Nelle ipotesi in cui il potere sostitutivo sia esercitato dall’Amministrazione finanziaria per ridefinire la pretesa in senso peggiorativo, come nel caso specifico oggetto della sentenza, l’autotutela si definisce in mala partem.
L’accertamento integrativo, sostiene la pronuncia, si differenzia strutturalmente e funzionalmente, dal potere di autotutela, poiché pur comportando l’emissione di un nuovo atto, questo non è sostitutivo del precedente, ma lo integra, con la conseguenza che, con riferimento al medesimo tributo e periodo d’imposta, sono emessi due o più atti impositivi.
In altri termini, nell’avviso di accertamento integrativo non vi è una rivalutazione degli elementi di fatto e diritto in base ai quali il primo atto è stato emesso, ma una prima valutazione di elementi nuovi non conosciuti in precedenza e, pertanto, non utilizzati ai fini della “costruzione” della originaria pretesa.

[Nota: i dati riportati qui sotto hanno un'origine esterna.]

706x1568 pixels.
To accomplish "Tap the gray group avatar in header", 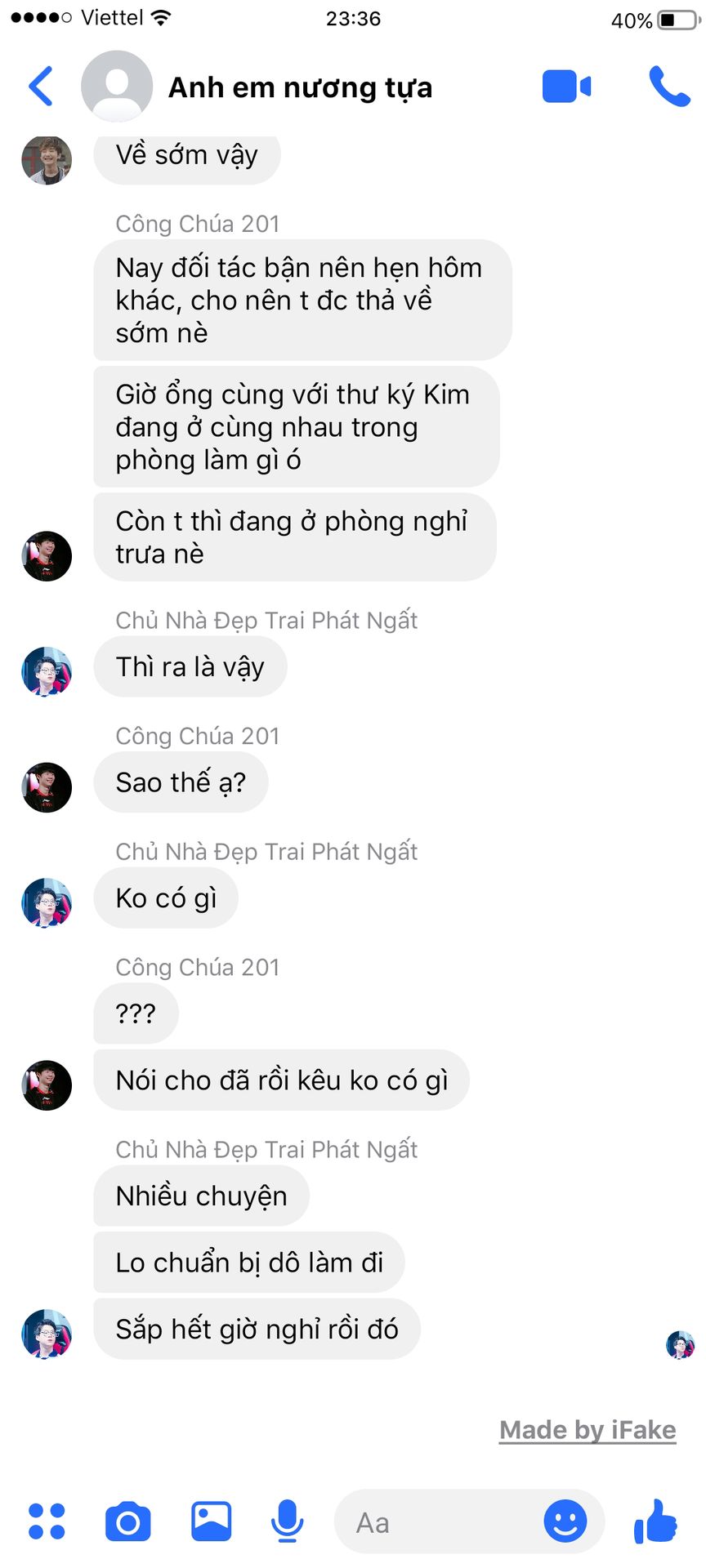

Ne consegue che, secondo la sentenza, l’elemento che discrimina l’accertamento in autotutela rispetto all’accertamento integrativo è la “sopravvenuta conoscenza di nuovi elementi”, non previsto per l’esercizio del potere sostitutivo e presupposto per la validità dell’integrazione successiva della pretesa.
In tal senso, in passato, si è espressa la giurisprudenza, la quale, con l’obiettivo di “riordinare” una così confusa manifestazione del potere impositivo, ha stabilito che, in tema di accertamento integrativo, occorre che il secondo accertamento sia basato su elementi presenti, sin dall’origine, ancorché non contestati (Cassazione n. 23685/2018).
Se astrattamente la distinzione fra le due tipologie accertative sembra di immediata intuizione, maggiori difficoltà si riscontrano all’atto pratico di applicazione, poiché non risulta sempre agevole riconoscere il carattere innovativo di un elemento.
Tale difficoltà potrebbe “giocare” a favore di un eccessivo ampliamento del potere dell’Amministrazione finanziaria, la quale, dovendo rispettare il solo termine decadenziale per l’esercizio del potere accertativo, potrebbe “in corsa” cambiare le ragioni a sostegno della pretesa a seconda delle possibilità di ottenere un maggior margine.
A complicare il già confuso quadro vi è la previsione dell’accertamento parziale, oggetto di un veloce passaggio nella sentenza. La Corte, nel tentativo di ulteriormente dimostrare che la facoltà dell’Amministrazione di esercitare il proprio potere in forma frazionata, sarebbe consentita anche “da un’ampia ulteriore varietà di disposizioni” (come espressamente ricordato dalla Corte dagli “artt. 36-ter, secondo comma, 38-bis, 41-bis (accertamento parziale) DPR n. 600 del 1973 in materia di imposte dirette, nonché l’art. 54, quarto comma, (accertamento parziale), DPR n. 633 del 1972”), di fatto, anziché dissipare i dubbi e porre un argine alla schizofrenia del potere accertativo, rende ancora più difficoltosa la distinzione, a livello pratico, delle diverse forme di esercizio del potere impositivo.
La recente riforma tributaria poteva essere una occasione per porre paletti più chiari all’esercizio del potere accertativo.